PROMPT:
Count the lines below that contain the word "Open". Give only the number.

Dataset records:

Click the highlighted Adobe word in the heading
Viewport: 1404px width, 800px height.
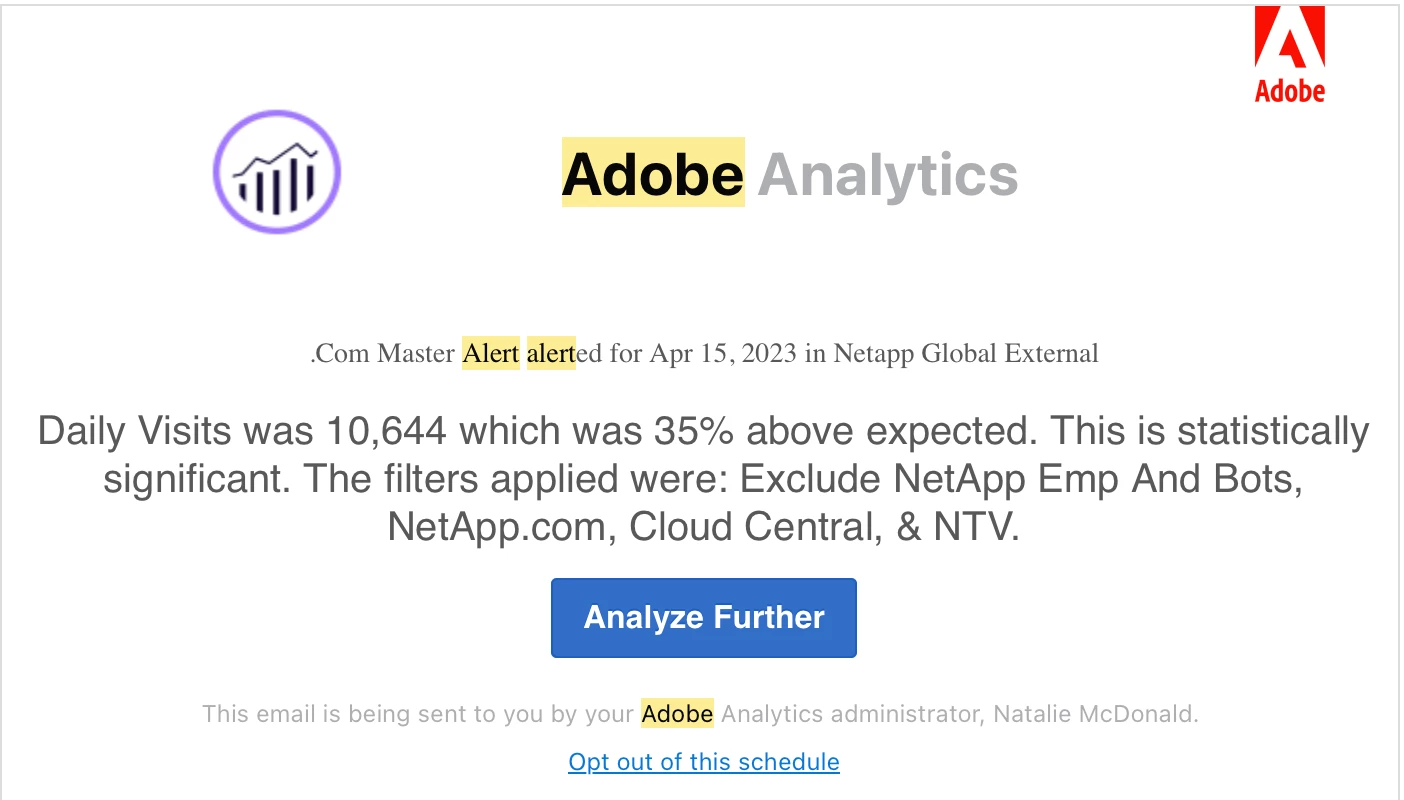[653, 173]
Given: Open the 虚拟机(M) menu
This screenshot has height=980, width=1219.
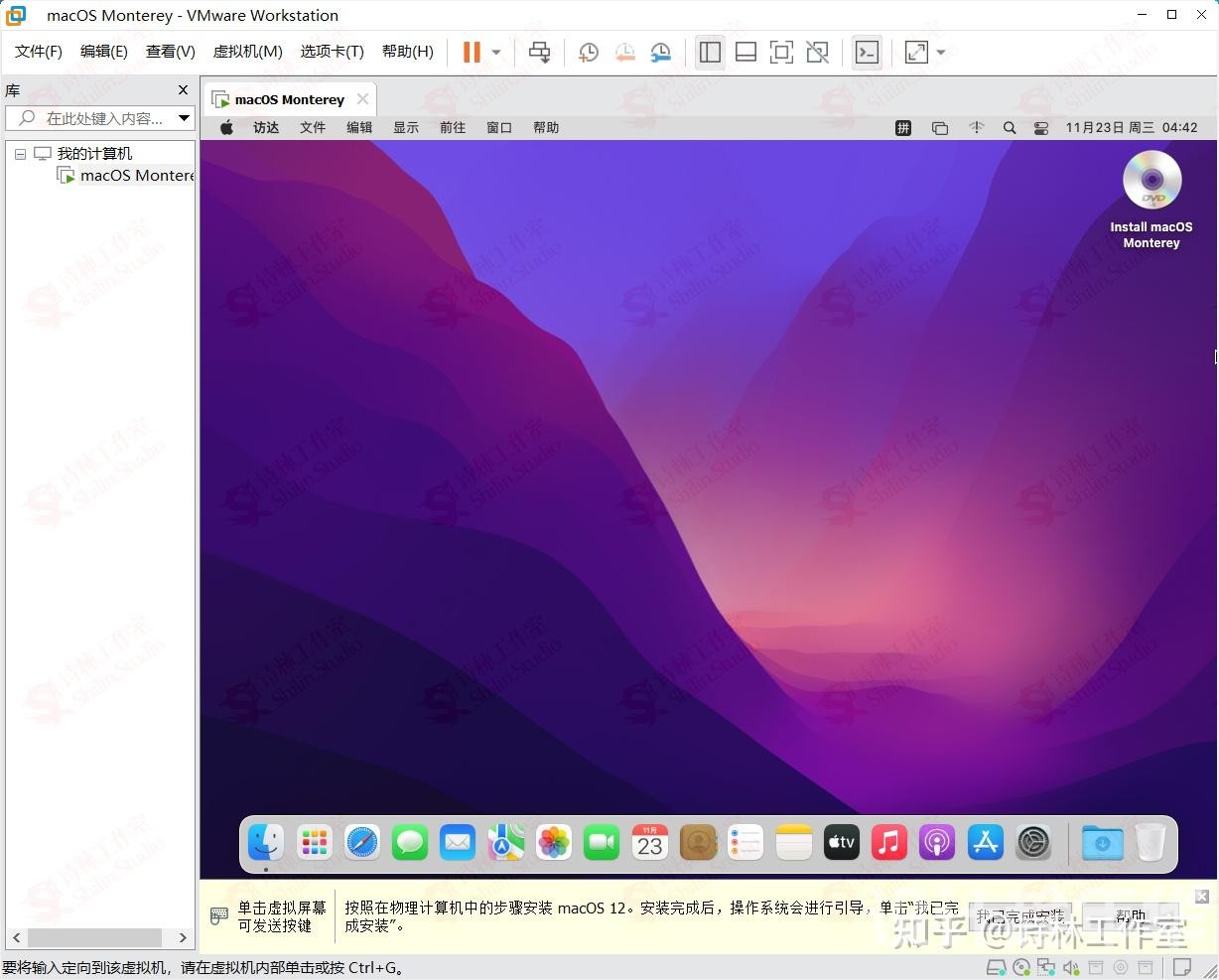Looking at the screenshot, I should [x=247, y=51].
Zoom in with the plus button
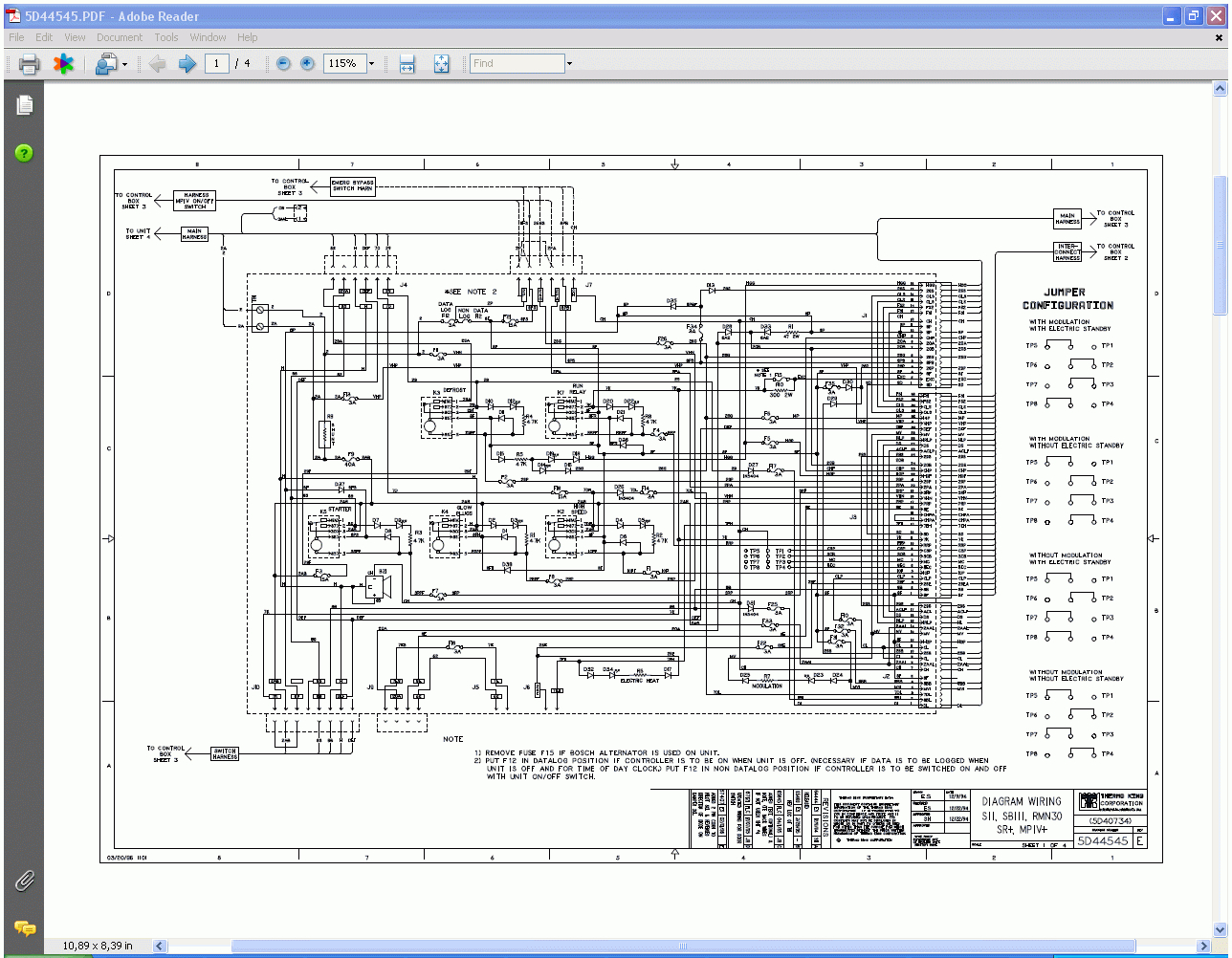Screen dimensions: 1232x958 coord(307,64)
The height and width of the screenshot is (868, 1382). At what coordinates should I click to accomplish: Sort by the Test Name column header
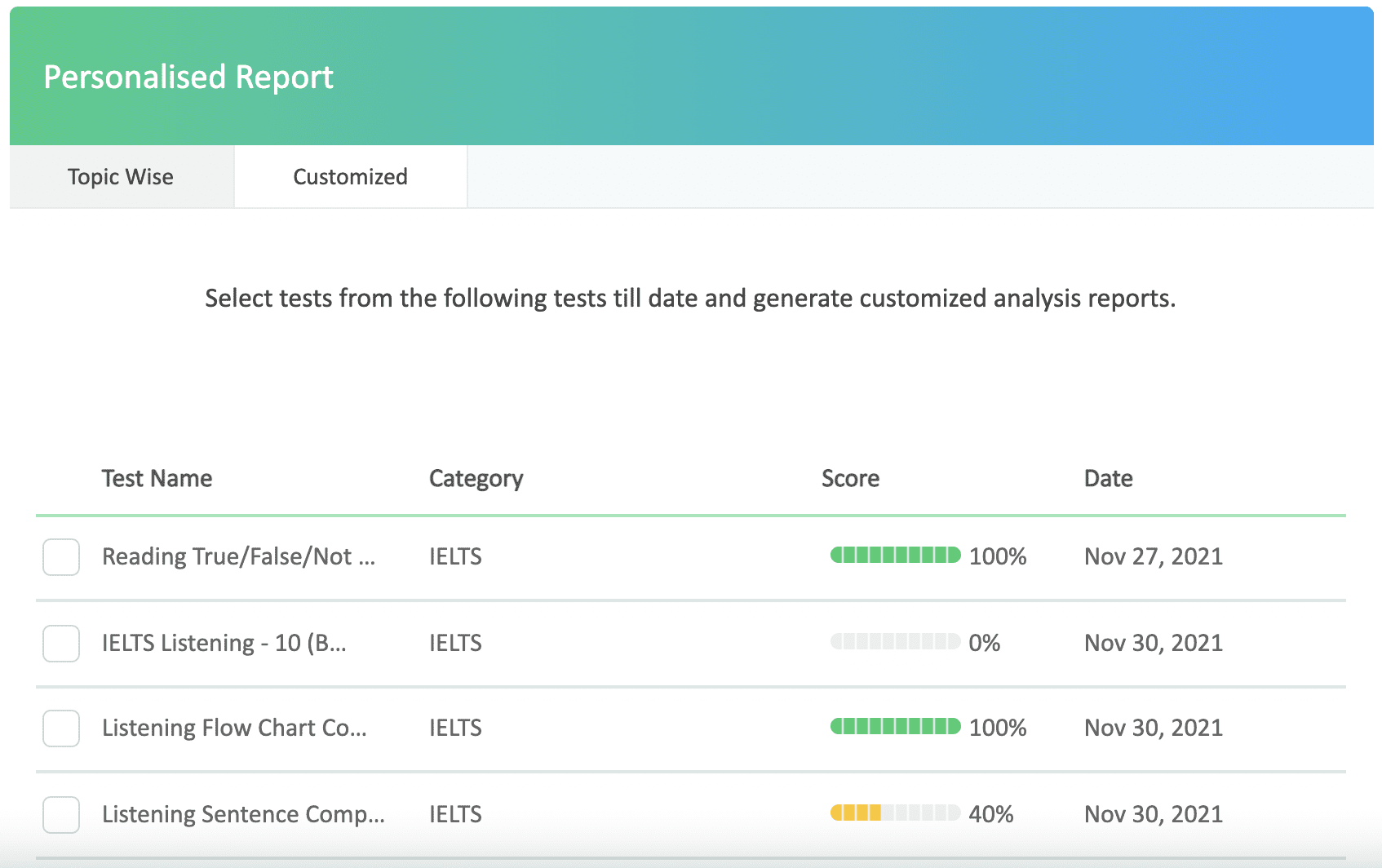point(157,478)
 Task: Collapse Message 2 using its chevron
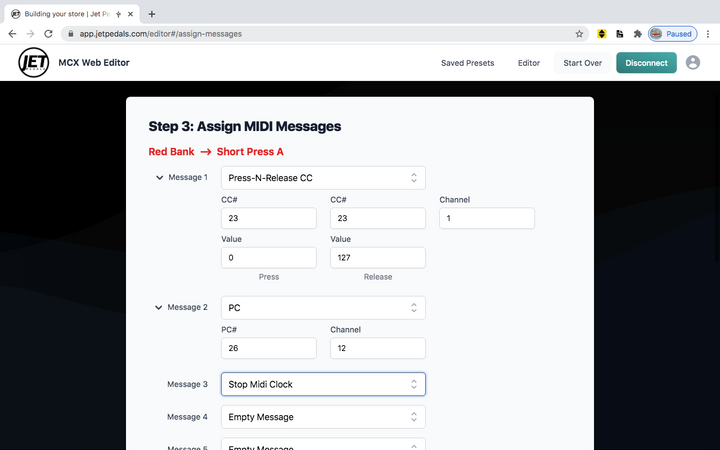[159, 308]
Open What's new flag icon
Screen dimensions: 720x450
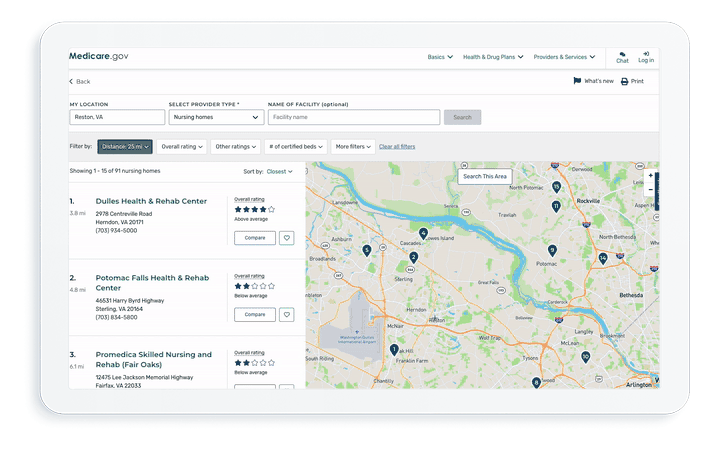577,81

EXPECTED OUTPUT:
2